Y a lo que voy. ¿”Populismos”? Todos sabemos que “populismo” viene del latín populus, ”pueblo” en castellano. El “pueblo” es un concepto lleno de gracia, virginal, nada machacado por el uso, un término “positivo”, amable, atractivo, “puesto en valor”, decimos ahora. Nadie osaría rechazar al pueblo; el pueblo es sagrado, es soberano, es intocable, está fuera de toda sospecha. Y muchos se lo adjudican pertrechándose en la empatía universal que suscita: partidos populares, movimientos populares de liberación, etc. Lo “popular” no está estigmatizado. Pero no deja de ser un eufemismo de “lo tribal”.En los comienzos no había pueblos (al menos, en el sentido actual), ni conciencia clara de pueblo, había tribus, “conciencia tribal”. La tribu era el único contorno conocido, amado, defendido de invasiones de otras tribus; la tribu era autosuficiente, “independiente”, autónoma, referencial, inclusiva, un microcosmos con respuestas y soluciones para todo, con una organización elemental pero satisfactoria, con sus religiones protectoras de lo desconocido y del más allá, con una lengua común, única y conocida de todos, con una economía de subsistencia pero satisfactoria. Las invasiones eran de los otros, los que se atrevían a traspasar murallas, “marcas” y fronteras naturales, los que venían de otras tribus, eran de otras razas, hablaban dialectos diversos, vestían extrañamente o simplemente no vestían, eran siempre un peligro de contaminación, de invasión, un riesgo grave contra la supervivencia de los limitados márgenes de una cultura compacta y autosuficiente, y sobre todo, “independiente”, “soberana”, “mía”.
El populismo es la palabra bonita para hablar de tribalismo. Porque, ¿quién se atrevería hoy a decir que es “tribalista”, que defiende su tribu, que quiere recuperarla, volver a sus orígenes, salvar el prurito de ser idénticos a sí mismos?

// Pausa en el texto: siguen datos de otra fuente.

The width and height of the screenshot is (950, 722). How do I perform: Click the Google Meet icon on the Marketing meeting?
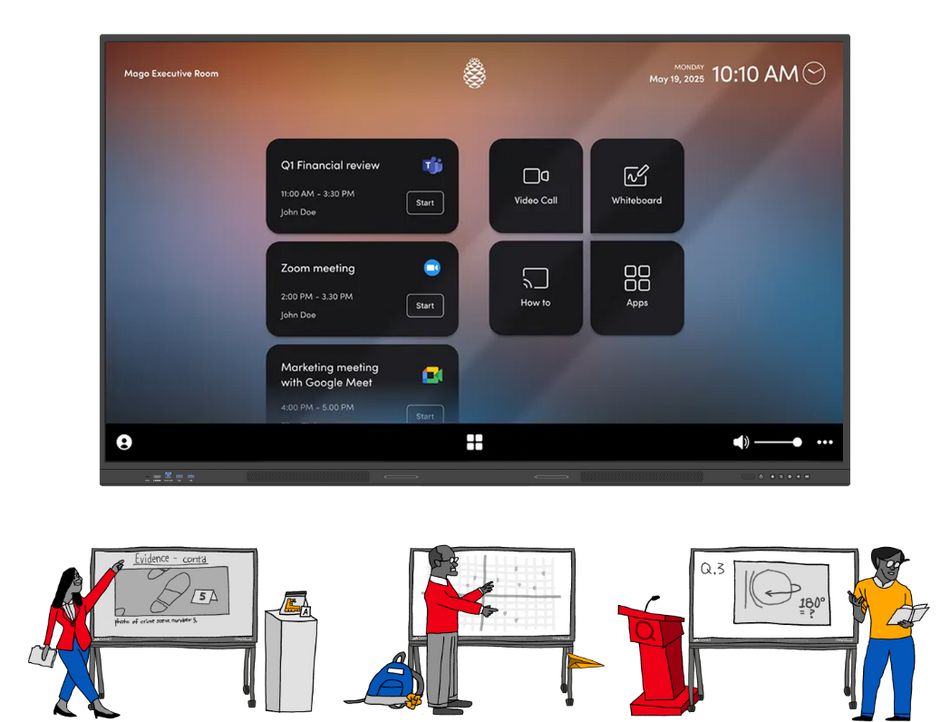[432, 376]
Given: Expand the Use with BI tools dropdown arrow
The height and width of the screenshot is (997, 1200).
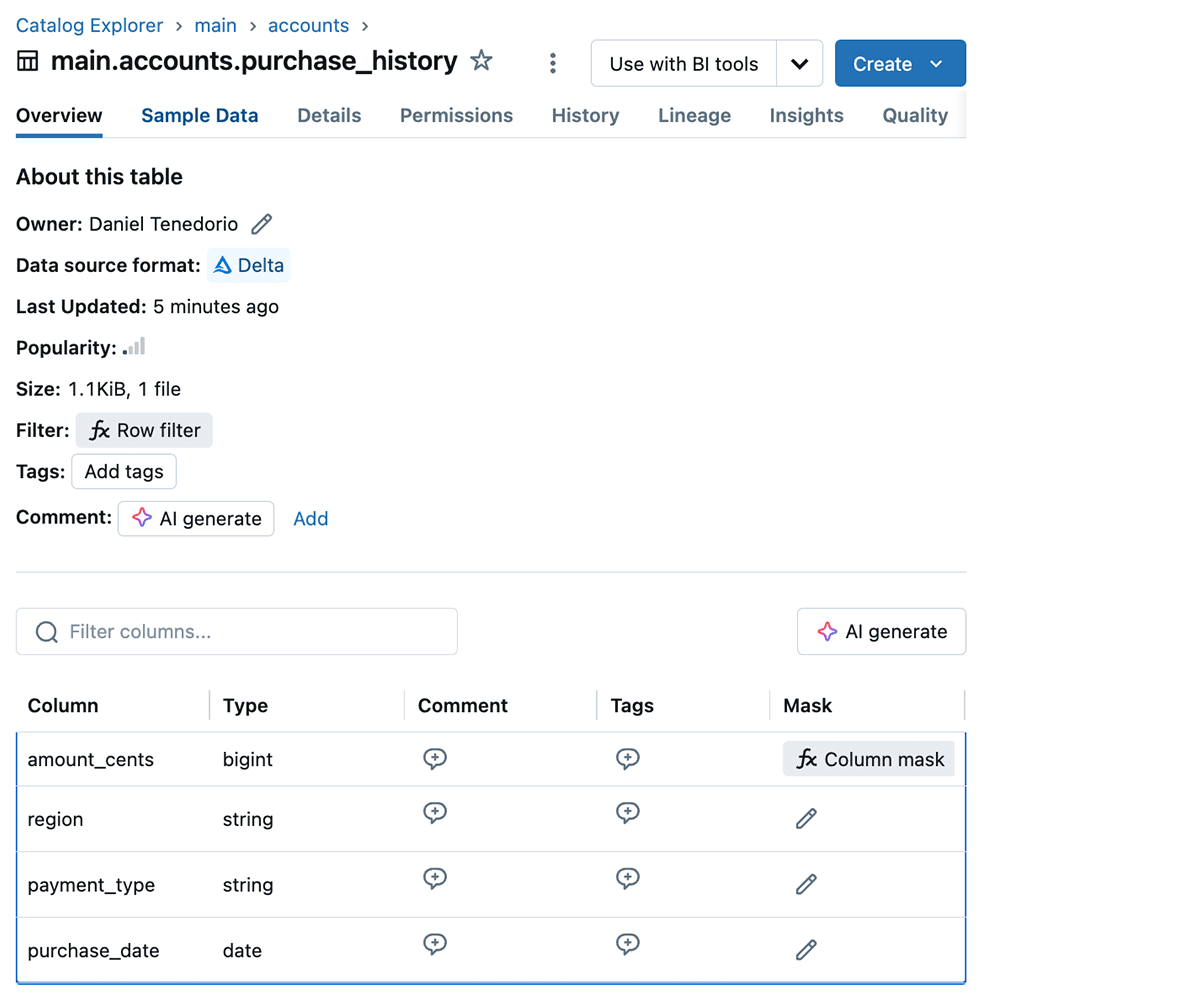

Ya lo dice el fenómeno Trump, paladín de lo que estamos diciendo: “American first!!!”. Y no hay más. ¿Populismo de derechas, de ultraderechas, de izquierda radical pseudomarxista? Más bien, simple y llanamente, “tribalismo” añejo, casi pre-histórico, puro y duro. Volver al seno materno para sentirnos protegidos de injerencias externas y extrañas. Rehacer el cordón umbilical que traumáticamente nos han desgarrado.
¿Y en la Iglesia, también podemos hablar de “tribalismo” eclesiástico? (Lo veremos otro día, tal vez).